- About this task
Which of the lines below include "width"? Each one should be copied out.

- Extracted entries
== Segment start ==

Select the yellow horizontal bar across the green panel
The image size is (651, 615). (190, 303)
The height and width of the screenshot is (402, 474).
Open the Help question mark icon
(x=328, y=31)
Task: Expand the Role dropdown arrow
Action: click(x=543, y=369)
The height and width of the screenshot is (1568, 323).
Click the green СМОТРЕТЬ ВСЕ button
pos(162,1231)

== Segment end ==
== Segment start ==

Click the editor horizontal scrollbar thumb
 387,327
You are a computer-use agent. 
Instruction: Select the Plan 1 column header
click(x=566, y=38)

== Segment end ==
== Segment start ==

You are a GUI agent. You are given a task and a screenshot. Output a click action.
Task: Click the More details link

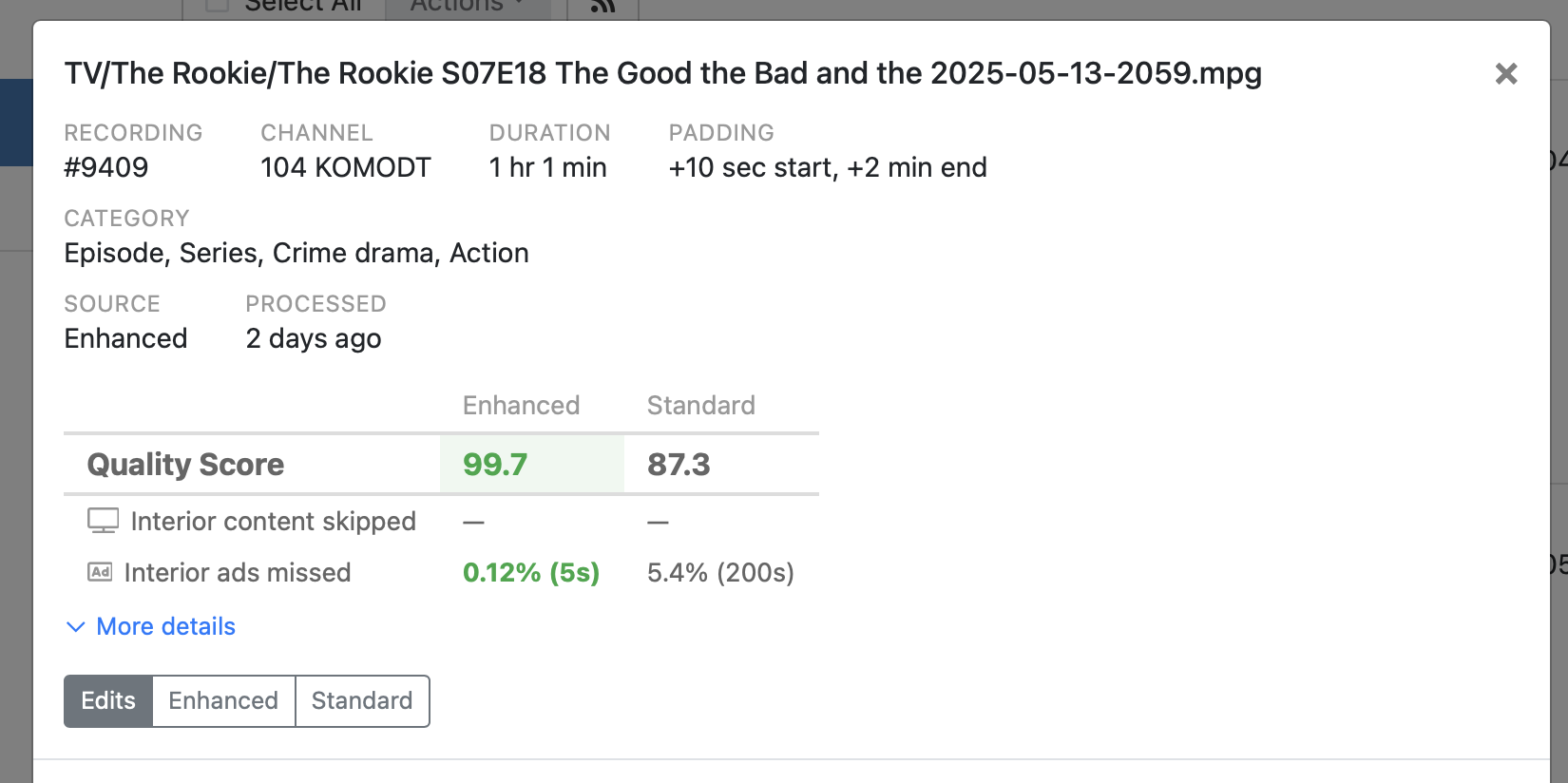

== Segment end ==

- Answer space
The height and width of the screenshot is (402, 474).
The height and width of the screenshot is (1568, 323).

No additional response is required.